Para o músico, é importante rodar “Mosaico”, até sentir a ausência do “obstáculo da técnica, sem a ansiedade que ela impõe. Quando isso estiver no subconsciente, a musicalidade toma conta de tudo e é esse o momento mais interessante”.
Num futuro mais longínquo, Pedro Jóia partilha ao JN o desejo de regressar ao trio. “Estou com muitas saudades de tocar com eles”. Para já está e continuará “aberto a todas as colaborações, porque estou sempre a receber convites”. Admite até que “o que falta é tempo para começar projetos novos”.
“Não me apetece e não quero voltar a trabalhar intensamente com um cantor, como já fiz com a Mariza durante sete anos ou com o Ney Matogrosso”, confessa muito rapidamente.
Jóia e a guitarra
A cumplicidade evidente do músico pelo seu instrumento de eleição coloca-o no apertado centro do panorama instrumental da música portuguesa. “A música instrumental tem sempre um lugar mais marginal na música, porque o primeiro apelo das pessoas é a voz e compreendo isso perfeitamente”, justifica.
“Continuo a achar que a música instrumental é sempre um parente pobre da música em geral, digo isto em termos de exposição mediática. De certa forma até arrisco dizer que o espaço da música instrumental no espaço mediático português mingou ainda mais”.
Defende a sua visão, recordando um “fenómeno que seria absolutamente impossível atualmente”. Nos anos 80, a música clássica em Portugal tomou proporções inimagináveis, como foi o caso de Júlio Pereira, multi-instrumentista, e Rão Kyao, flautista, quando as salas esgotavam e os discos chegavam a platina.
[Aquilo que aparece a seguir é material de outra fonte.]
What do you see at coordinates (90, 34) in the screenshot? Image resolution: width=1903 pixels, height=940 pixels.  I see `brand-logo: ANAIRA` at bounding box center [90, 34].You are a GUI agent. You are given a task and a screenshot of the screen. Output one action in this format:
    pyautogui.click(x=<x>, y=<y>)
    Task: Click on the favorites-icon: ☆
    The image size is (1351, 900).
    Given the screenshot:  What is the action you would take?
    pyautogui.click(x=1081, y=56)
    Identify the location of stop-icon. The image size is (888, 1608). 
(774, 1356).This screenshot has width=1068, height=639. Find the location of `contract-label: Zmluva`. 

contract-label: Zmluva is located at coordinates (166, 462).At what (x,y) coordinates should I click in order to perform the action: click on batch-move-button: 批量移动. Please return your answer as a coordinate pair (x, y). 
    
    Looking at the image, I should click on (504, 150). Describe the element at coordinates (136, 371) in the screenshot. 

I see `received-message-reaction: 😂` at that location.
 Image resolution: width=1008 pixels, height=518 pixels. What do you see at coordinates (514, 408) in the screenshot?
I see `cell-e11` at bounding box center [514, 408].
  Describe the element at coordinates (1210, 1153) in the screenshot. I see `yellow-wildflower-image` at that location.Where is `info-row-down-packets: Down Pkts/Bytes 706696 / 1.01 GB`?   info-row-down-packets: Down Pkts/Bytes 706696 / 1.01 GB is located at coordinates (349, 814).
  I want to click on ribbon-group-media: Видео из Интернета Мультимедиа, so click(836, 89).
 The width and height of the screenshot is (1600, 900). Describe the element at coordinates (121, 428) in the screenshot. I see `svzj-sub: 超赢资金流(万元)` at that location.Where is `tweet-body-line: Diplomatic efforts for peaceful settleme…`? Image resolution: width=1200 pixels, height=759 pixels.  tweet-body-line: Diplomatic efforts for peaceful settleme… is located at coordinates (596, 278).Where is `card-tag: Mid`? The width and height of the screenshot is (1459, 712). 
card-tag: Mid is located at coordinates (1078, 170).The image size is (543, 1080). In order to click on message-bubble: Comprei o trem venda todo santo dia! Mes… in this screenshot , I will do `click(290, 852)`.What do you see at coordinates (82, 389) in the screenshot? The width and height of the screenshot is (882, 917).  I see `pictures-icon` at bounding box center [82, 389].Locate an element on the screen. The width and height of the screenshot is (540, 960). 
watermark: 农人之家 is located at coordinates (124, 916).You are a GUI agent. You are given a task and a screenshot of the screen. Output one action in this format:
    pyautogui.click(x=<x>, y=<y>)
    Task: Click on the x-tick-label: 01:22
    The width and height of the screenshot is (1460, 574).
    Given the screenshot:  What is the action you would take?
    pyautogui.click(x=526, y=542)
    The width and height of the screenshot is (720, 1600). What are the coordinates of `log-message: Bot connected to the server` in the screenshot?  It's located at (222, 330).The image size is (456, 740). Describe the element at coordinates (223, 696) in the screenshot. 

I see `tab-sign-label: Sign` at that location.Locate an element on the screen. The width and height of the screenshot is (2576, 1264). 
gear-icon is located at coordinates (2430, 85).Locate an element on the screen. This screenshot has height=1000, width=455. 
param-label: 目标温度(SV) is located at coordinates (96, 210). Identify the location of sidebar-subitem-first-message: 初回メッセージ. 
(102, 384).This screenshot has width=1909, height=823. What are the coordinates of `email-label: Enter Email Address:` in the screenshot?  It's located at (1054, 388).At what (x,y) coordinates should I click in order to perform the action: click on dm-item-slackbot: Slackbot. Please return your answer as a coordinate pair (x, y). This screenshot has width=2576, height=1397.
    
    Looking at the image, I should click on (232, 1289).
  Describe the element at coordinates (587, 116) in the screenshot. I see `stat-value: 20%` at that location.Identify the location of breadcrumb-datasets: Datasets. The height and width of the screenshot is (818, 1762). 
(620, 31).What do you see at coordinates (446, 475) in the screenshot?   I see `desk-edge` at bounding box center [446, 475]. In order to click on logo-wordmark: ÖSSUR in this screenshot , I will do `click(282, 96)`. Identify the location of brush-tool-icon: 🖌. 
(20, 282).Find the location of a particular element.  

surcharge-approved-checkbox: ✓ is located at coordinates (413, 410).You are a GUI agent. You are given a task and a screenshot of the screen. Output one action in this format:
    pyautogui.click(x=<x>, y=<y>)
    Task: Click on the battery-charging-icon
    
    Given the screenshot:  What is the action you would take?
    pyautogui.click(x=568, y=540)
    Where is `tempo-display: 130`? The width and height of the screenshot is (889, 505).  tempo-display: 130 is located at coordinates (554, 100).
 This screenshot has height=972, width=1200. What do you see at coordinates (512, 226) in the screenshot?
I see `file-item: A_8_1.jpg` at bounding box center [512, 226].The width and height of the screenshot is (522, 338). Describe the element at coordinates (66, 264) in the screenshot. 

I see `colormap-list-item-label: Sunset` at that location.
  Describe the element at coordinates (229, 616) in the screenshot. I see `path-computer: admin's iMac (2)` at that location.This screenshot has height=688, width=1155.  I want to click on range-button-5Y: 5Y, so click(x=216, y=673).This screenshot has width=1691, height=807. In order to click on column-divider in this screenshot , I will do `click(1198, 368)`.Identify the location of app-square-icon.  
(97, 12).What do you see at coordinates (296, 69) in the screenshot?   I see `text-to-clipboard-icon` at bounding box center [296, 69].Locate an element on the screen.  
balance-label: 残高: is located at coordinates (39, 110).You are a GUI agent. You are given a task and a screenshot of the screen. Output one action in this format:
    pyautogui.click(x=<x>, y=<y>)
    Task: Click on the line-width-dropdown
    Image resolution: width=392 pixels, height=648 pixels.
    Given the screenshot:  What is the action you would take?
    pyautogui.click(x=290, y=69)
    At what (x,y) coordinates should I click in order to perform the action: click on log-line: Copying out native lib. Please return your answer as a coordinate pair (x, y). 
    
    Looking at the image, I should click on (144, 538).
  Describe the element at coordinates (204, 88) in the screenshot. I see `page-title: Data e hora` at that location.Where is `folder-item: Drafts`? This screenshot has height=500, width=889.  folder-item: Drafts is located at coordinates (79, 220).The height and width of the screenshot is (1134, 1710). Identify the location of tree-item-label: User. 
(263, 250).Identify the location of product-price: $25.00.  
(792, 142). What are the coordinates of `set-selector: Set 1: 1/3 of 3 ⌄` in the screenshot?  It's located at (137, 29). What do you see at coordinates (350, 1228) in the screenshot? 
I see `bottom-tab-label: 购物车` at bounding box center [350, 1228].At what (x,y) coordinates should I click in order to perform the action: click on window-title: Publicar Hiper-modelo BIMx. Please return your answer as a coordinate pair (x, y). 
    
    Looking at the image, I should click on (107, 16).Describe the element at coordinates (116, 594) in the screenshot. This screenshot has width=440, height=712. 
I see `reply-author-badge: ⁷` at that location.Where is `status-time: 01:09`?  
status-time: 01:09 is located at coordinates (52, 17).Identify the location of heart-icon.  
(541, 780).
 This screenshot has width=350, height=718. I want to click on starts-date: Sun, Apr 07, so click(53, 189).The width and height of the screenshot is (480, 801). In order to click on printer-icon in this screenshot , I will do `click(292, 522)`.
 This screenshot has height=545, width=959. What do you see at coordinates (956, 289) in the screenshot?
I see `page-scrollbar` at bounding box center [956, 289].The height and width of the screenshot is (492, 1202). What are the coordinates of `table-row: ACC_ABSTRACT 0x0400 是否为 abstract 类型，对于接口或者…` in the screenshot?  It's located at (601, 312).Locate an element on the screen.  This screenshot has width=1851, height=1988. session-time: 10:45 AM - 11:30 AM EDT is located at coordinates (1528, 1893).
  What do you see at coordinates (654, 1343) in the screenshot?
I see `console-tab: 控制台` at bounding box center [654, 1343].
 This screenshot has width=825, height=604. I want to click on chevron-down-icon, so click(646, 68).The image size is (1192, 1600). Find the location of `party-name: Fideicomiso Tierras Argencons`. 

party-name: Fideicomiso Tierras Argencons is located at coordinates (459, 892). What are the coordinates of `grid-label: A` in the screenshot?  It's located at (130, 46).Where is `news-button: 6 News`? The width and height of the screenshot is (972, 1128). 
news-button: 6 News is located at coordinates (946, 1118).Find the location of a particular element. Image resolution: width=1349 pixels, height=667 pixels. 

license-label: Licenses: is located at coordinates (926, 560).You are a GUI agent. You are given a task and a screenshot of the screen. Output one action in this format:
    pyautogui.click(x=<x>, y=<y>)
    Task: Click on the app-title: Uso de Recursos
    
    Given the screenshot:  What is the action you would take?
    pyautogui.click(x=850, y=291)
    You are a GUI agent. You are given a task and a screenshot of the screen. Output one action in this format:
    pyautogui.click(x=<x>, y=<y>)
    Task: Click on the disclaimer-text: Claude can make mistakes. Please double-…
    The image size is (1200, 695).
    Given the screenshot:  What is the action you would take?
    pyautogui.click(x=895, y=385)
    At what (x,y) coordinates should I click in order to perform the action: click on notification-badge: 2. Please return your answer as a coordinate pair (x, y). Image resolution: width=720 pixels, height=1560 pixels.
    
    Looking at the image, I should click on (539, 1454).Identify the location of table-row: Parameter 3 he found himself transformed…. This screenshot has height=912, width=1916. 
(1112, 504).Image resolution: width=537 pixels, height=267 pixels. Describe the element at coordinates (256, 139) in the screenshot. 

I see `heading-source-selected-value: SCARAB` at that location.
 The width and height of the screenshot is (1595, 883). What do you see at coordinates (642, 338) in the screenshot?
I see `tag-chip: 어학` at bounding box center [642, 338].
No fundo, já é sabido como os músicos transpiram paixão e uma cumplicidade transcendente com os seus instrumentos. Muitos, iguais a Jóia, encontraram rapidamente o amor eterno. Talvez por isso, mesmo respeitando os colegas, o guitarrista encosta ao peito o seu instrumento, acima de todos. “A guitarra é um instrumento que estando ali quieto não vale nada, mas que, quando interagimos com ele, vale tudo. Portanto, tenho um enorme respeito pelo instrumento”.
“A guitarra é um instrumento muito homónimo e autossuficiente”, revela ao JN acerca do seu processo artístico, para demonstrar a importância de manter em mente a independência que a guitarra representa.
É exatamente com esta demonstração de paixão e dedicação que o músico virtuoso leva a sua guitarra consigo para a estrada, prometendo ecoar dela um reportório diversificado, retirando da sua pesada bagagem os seus filhos favoritos.